I was headed to the stands to find my seat for finals when a mom stopped me. She noticed my shirt with the name of our club on the front. Her family was moving to Washington metro area and they were looking for a swim team. Her kid, like mine, was a serious swimmer—having worked hard to make it to this National Age Group Champ meet. She had noticed our team. She commented about the talented swimmers, the great times, the relays but then she got to what really mattered, “What about the coaching?”

This is a special meet. Not only is it Max’s first national level competition, but, it is his last meet as a “junior” level swimmer. When this one last race is over, he will transition from his current coaches to a senior level coach. This is his last dance with them.

Max has worked with these 2 men for almost 4 years. He has spent thousands of grinding hours (many of them before 8am) doing endless laps while they stood over the lane with a watch, countless minutes standing together after a race with a clipboard between them. Max and I did the math one night coming home from practice—With 6 multi-hour practices a week, and a year round meet schedule, over the last 4 years he has spent more waking hours with these men than any other adult except me.

Over the last 4 years they have guided him as an athlete, helping him make huge strides in his stroke, stamina and mental game. He transitioned from a kid who liked to swim into a serious athlete. But something else happened. Because in the years between 10 and 14 Max also transitioned from a little boy into a young man. And when you are making that kind of transition the people you spend time with matter.
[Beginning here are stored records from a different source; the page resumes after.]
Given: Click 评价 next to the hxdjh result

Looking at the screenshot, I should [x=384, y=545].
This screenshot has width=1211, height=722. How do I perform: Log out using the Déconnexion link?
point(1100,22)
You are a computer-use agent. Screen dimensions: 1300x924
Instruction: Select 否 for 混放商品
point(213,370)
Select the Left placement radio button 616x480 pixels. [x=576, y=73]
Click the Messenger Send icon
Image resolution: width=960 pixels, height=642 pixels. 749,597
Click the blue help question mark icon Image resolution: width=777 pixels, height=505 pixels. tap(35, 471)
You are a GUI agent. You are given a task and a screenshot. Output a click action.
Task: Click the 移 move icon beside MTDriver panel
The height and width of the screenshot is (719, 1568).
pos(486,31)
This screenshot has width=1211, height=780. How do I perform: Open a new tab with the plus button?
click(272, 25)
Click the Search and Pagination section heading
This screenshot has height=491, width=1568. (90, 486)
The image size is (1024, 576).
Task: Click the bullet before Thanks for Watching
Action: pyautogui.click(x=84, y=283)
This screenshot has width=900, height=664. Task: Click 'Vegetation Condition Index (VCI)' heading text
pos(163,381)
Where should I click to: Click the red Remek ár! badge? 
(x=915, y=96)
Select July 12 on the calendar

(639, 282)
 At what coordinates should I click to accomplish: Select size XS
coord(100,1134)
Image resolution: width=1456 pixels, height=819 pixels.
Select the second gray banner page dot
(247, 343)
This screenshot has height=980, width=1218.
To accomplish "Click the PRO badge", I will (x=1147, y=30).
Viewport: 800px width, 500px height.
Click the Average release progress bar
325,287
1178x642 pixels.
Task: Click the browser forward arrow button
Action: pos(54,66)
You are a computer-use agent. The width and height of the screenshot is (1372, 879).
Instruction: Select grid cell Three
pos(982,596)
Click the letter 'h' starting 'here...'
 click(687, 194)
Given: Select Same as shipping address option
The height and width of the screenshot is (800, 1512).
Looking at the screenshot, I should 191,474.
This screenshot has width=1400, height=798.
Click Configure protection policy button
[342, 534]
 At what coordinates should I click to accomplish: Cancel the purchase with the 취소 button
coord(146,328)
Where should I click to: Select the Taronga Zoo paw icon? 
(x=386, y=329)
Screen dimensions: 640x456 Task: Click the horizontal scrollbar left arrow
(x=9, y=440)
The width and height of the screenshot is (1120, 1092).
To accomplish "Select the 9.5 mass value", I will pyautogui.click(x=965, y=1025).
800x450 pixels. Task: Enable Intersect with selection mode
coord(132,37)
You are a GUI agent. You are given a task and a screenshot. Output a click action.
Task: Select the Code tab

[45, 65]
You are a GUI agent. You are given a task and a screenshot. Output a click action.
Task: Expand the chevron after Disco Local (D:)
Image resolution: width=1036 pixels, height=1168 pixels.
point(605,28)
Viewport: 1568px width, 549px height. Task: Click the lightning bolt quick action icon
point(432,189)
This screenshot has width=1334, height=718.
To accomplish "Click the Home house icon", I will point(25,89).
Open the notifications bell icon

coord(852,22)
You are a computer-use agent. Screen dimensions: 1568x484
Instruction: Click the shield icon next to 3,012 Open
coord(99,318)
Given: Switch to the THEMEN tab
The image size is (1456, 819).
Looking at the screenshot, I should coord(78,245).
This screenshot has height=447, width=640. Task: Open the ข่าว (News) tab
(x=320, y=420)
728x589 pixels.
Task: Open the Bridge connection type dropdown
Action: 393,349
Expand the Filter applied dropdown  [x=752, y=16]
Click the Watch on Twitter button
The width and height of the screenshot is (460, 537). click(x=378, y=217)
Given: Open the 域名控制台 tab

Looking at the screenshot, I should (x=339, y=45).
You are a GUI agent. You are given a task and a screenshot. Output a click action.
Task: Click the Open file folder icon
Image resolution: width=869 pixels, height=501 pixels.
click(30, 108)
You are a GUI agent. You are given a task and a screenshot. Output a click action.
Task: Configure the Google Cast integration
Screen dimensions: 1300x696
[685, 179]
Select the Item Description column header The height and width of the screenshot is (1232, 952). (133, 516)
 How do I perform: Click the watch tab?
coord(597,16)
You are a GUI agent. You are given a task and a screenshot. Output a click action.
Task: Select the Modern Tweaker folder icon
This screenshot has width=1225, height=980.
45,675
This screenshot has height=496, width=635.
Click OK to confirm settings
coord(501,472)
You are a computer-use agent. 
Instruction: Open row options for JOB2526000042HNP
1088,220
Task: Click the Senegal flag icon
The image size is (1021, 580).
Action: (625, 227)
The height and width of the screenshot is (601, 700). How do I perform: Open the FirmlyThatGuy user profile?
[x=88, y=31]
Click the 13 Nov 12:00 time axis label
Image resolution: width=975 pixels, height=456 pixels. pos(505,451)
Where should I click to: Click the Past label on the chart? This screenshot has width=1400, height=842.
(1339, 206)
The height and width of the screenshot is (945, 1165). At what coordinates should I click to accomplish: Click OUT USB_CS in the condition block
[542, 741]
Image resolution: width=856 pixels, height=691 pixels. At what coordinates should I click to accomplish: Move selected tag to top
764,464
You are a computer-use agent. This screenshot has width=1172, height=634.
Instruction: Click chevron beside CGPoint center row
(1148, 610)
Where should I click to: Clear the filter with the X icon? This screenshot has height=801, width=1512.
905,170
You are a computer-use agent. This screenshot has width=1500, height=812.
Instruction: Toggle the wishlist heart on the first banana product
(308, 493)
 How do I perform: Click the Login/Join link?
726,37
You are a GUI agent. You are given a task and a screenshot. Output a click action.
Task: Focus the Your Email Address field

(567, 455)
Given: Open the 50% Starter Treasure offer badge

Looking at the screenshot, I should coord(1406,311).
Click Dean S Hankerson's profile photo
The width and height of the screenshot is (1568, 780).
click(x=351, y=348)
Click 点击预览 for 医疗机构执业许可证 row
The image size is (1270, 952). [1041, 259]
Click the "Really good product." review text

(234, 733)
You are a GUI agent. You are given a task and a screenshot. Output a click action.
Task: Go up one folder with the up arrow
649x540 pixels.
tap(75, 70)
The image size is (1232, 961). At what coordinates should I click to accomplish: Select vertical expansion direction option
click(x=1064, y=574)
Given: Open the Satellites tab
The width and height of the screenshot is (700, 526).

Stepping back and reflecting on Max’s time with his swim team, and the man he is becoming it occurs to me that Max learned something more than butterfly and backstroke from his coaches. He has learned the building blocks of character and strength. He has learned something about becoming a man.

Show up. Day in. Day out. Ready to work—and usually 15-20 minutes early. Max learned that men show up when they are tired. They show up when they are bored. They show up even if they have a better offer. They show up at 4:45 am, 6am, right after a long hard day of school. They even show up on holidays. Men show up.
Set goals. Hard goals. Reach for the sky goals. Impossible goals. Then break down those goals and chip away at them.
Fail. Sometimes epically. Of course not on purpose but accept it will happen. Failure is a part of reaching for the goals. But failure is never the end of the story. There is always a lesson to be drawn, and another race. Each time you get up on the blocks is a time to try again. Even if you never hit the mark, something good (and even unexpected) emerges along the way.
Be flexible. When something isn’t working, get feedback. Ask for advice. Don’t be too proud to ask for help. Make tweaks. Try something new. Don’t give up. Figure it out.
Endure. Whether it is through a long hard set, a meet when every race falls apart, a month long slump or a personal hardship that rips the heart right out, strong people keep going, keep reaching for the wall. Breath by breath, day by day. If you can persist, eventually it all works itself out—often for the best.
Love what you do. It’s all an adventure –enjoy the whole ride. Get excited. Be passionate. Have fun. Be a little silly. Celebrate your successes. And when all else fails laugh.
Believe. Trust that everyone you work with will rise the occasion and met their goals. Remind them gently (and sometimes not so gently) when they have stopped working hard, but as long as they are working, trust the process.

She commented about the talented swimmers, the great times, the relays but then she got to what really mattered, “What about the coaching? Coaching matters.”

I looked over at my son. He was talking to his coach, getting ready to warm up. I saw how poised and confident he seemed and I knew that it was in part thanks to the example set by these men. “Yes,” I said. “It really does. It matters more than you could possibly know.”